The honours that he accrued throughout his decades in public life continued into his later years. In 1997 the University of South Australia established a Bob Hawke Prime Ministerial Centre, a Hawke Research Institute and a Bob Hawke Prime Ministerial Library. Yet for all the accolades received, the policy reforms landed and the books, biographies and newspapers filled with the story of his remarkable life, Bob’s everyday Australian decency was the thing that shone brightest. In Bob’s remarkable life and transformative leadership we see so much of the promise and greatness of Australia.
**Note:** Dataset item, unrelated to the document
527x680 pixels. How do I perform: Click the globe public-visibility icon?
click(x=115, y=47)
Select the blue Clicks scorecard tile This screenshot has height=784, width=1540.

I should just pause here. I was asked in recent weeks whether I had ever met Bob Hawke myself, and indeed I did and it was a very special occasion. At the Boao Forum in 2015, through some sort of coincidence, then Governor-General Sir Peter Cosgrove, Bob Hawke and I ended up sitting around the table having a cup of tea. There were lots of people behind the windows looking at us on the balcony, and the Governor-General took out three cigars. This was in March 2015, and I was carefully thinking about whether I should accept one of those three cigars. Bob didn’t hesitate. As much as I have been on the receiving end of some derisory commentary for being partial to the occasional cigar, he had no such hesitation and he got his cigar going pretty quickly. As I was thinking about the mobile phones with cameras on the other side of the window and what I should be doing, the other two cigars disappeared in Bob’s pocket, so the political dilemma was averted, for which I am eternally grateful! I think that he could see that there was an alignment of interest between he and I at that particular point in time.
During that particular trip I also experienced Bob’s singing of Waltzing Matilda, among other things, and it was just amazing. There were business leaders from Australia and from other parts of the world, and Bob was leading them in song. It was certainly very, very special to have been able to see firsthand and very directly the way he connected with people at all levels. It was very special indeed.
His beloved wife, Blanche, in the weeks following his passing revealed that Bob always saw his life in terms of its contribution to society. In peaceful rest, Robert James Lee Hawke leaves behind a legacy for the ages. He has earned a unique place in the history of our nation, which he loved so deeply and whose people loved him so very much in return. In closing, it is to his wife, Blanche—whose words at his recent memorial touched so many of us—to Bob’s family and friends, including his surviving children Susan, Stephen and Rosslyn and to his six grandchildren and his great-grandchildren that, on behalf of the government and in tribute to a truly great Australian, I join with my colleagues in this place in offering our sincerest condolences.